Comment améliorer le système démocratique gabonais ? La question était vendredi au cœur des débats, lors de la première journée du forum citoyen Libération, à Libreville.

Pour améliorer le système démocratique gabonais, les leaders de la société civile, notamment Georges Mpaga (président du Réseau des organisations libres de la société civile pour la bonne gouvernance au Gabon) et Marc Ona Essangui (secrétaire exécutif de l’ONG Brainforest) ont proposé plusieurs solutions.
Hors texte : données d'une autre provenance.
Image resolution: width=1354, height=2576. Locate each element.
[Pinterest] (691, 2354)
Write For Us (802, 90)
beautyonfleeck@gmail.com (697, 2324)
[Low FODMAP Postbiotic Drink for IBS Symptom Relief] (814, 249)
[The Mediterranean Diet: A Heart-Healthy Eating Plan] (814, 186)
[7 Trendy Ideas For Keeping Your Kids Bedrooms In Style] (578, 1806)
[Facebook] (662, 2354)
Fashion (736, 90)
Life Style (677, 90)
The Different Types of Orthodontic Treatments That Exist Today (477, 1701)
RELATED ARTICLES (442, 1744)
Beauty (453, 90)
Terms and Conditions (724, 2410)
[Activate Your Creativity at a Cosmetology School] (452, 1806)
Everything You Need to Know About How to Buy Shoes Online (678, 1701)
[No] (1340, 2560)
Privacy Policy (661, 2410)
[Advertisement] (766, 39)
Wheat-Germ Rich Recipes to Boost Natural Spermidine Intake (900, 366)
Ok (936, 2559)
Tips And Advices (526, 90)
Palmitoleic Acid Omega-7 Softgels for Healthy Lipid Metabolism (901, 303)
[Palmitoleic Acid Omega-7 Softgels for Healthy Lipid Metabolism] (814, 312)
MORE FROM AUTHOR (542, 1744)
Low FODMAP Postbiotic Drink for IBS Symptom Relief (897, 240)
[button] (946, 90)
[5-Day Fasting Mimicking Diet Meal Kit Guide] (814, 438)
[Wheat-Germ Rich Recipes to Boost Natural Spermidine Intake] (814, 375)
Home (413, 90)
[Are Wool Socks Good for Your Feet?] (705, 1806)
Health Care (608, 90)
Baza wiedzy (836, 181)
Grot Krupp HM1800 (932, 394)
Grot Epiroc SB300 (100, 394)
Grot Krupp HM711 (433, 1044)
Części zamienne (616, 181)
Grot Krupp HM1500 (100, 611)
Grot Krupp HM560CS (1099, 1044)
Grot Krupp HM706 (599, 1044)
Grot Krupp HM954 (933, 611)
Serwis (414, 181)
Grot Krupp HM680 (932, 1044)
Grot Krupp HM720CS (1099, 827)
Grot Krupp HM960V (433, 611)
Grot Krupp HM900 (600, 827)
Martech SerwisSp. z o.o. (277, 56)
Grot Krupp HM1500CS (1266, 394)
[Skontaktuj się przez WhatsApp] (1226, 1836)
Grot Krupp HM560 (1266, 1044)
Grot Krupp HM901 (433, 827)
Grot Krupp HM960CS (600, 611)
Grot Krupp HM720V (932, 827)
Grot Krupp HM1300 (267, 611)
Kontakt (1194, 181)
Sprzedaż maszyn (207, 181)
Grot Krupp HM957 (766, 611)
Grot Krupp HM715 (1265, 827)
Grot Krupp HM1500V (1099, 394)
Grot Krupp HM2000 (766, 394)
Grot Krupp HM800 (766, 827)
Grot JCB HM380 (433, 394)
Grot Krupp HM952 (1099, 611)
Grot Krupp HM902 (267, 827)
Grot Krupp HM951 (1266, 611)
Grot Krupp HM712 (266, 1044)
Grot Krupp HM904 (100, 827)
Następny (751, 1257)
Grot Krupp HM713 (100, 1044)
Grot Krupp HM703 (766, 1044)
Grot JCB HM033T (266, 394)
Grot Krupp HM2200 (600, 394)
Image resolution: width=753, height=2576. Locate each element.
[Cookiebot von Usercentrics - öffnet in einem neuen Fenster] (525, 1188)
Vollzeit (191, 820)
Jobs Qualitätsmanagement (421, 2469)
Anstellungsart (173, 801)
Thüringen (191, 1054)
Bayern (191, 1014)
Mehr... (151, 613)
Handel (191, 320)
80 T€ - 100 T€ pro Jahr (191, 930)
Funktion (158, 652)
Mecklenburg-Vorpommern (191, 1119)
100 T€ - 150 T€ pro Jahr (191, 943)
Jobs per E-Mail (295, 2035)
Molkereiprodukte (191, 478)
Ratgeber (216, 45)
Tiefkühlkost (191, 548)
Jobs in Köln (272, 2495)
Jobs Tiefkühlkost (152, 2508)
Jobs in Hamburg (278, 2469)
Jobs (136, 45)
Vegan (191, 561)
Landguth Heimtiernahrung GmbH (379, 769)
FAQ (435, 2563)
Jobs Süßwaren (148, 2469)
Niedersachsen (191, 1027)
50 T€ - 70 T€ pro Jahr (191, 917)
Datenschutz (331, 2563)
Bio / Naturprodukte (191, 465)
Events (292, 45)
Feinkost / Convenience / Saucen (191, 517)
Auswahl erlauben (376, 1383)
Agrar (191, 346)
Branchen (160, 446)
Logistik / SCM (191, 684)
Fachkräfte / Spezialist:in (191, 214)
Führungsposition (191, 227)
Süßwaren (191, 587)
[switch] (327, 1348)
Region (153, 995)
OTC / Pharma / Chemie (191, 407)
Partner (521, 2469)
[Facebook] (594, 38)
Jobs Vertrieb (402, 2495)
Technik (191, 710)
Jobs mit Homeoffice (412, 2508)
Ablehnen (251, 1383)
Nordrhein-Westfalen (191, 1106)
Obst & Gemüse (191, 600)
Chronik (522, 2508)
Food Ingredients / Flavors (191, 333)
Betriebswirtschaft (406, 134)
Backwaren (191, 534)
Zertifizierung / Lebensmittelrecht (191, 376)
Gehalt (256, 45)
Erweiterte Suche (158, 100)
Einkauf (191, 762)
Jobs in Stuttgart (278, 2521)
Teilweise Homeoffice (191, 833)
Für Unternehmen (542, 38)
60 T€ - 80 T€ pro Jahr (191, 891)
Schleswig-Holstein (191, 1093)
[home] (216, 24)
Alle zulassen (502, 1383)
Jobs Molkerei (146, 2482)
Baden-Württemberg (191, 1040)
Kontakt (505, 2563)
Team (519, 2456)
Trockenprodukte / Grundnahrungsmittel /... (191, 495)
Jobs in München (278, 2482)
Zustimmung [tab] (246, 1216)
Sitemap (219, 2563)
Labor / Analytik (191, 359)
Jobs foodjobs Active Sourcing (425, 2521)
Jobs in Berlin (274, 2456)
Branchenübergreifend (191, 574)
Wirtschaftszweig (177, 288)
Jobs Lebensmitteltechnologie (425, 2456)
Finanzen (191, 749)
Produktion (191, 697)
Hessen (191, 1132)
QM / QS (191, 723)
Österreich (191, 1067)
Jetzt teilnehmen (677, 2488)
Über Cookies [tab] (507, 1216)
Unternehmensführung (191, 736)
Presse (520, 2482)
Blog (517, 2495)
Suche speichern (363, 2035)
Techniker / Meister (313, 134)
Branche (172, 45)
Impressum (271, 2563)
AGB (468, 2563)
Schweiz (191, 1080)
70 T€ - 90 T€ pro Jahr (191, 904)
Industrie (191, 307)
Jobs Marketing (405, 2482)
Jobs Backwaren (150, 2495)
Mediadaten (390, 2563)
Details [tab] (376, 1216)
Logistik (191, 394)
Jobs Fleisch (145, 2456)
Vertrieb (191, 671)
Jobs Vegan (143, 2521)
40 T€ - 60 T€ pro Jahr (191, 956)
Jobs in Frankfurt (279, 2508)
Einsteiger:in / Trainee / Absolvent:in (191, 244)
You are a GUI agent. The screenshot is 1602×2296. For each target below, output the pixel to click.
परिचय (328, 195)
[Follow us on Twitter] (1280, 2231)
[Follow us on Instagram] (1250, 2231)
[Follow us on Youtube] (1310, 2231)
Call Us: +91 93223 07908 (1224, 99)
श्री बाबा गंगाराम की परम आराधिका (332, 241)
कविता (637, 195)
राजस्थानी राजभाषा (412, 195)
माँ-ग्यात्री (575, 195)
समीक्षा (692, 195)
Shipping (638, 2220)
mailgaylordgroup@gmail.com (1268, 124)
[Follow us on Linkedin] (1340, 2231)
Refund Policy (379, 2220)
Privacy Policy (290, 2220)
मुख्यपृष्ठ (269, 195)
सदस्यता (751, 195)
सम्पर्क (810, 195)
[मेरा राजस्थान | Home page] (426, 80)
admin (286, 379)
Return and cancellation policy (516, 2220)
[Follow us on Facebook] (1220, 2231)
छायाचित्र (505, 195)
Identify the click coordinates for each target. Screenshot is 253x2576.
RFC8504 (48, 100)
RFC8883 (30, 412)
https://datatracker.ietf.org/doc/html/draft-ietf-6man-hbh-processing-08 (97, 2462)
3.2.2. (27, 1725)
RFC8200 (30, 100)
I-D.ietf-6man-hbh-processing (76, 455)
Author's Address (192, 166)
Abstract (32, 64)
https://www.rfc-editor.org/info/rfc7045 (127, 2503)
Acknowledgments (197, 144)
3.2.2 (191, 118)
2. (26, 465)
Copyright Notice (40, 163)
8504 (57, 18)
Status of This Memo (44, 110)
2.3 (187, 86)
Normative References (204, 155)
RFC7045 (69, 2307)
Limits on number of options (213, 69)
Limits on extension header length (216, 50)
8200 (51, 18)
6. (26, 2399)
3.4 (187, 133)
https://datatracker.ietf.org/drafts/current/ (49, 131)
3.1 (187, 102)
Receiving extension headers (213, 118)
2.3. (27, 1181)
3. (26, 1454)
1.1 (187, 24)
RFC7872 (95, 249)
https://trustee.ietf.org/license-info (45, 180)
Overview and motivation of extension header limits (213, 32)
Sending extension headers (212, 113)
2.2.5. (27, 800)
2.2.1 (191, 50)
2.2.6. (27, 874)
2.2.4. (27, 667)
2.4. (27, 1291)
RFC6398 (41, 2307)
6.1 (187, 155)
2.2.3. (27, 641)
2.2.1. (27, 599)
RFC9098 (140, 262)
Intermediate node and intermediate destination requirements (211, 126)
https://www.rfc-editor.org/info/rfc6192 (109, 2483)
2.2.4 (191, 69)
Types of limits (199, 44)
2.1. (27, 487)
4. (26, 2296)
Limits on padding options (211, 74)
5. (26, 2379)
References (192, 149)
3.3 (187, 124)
Entre autres, la sécurisation du vote du citoyen, la fiabilité du fichier électorale, l’amélioration de la biométrie et l’introduction des membres de la société civile au sein des instances chargées de l’organisation des élections au Gabon.

« L’élection de 2016 est très importante pour le pays. 2016 doit permettre de réaliser notre idéal démocratique. Il faut que le gouvernement et la société civile se rencontrent autour d’un dialogue inclusif et sans tabou pour discuter des conditions d’organisation de cette élection », a proposé Georges Mpaga.

Le ministre gabonais de la communication, Alain Claude Bily-Bi-Nze, et Jean Valentin Leyama, directeur de cabinet adjoint du président de la république ont pour leur part estimé que le Gabon est une jeune démocratie et que les choses avancent dans le bon sens depuis 1990. Pour preuve, au Gabon, les opposants (société civile déguisée) et les gouvernants peuvent discuter librement sur la tribune du forum citoyen. Ils ont souligné également que l’enjeu prioritaire du gouvernement reste l’amélioration des conditions de vie des Gabonais. Pour le ministre de la communication, il n y a pas de démocratie sans développement et le développement « c’est la construction des infrastructures routières, sanitaires, sociales et la résolution des questions du chômage et de la pauvreté à travers la création des emplois ».

Chantal Uwimana, directrice Afrique de Transparency International a invité les gouvernants et la société civile à jouer chacun son rôle et à travailler dès maintenant pour l’amélioration du système démocratique gabonais, en vue de l’organisation des élections transparentes et crédibles et dont les résultats seront acceptés par toutes les parties. « Les gouvernants et la société civile ne doivent pas attendre la veille des élections pour discuter des conditions électorales ou de la transparence électorale. Ces questions doivent se traiter avant le scrutin, afin d’informer et d’éduquer les jeunes sur les notions de démocratie », a déclaré Chantal Uwimana.

Comme on pouvait l’imaginer, de nombreux Gabonais ont fait le déplacement du stade d’Angondjé, pour participer aux débats et poser leurs questions et soumettre leurs doléances aux gouvernants.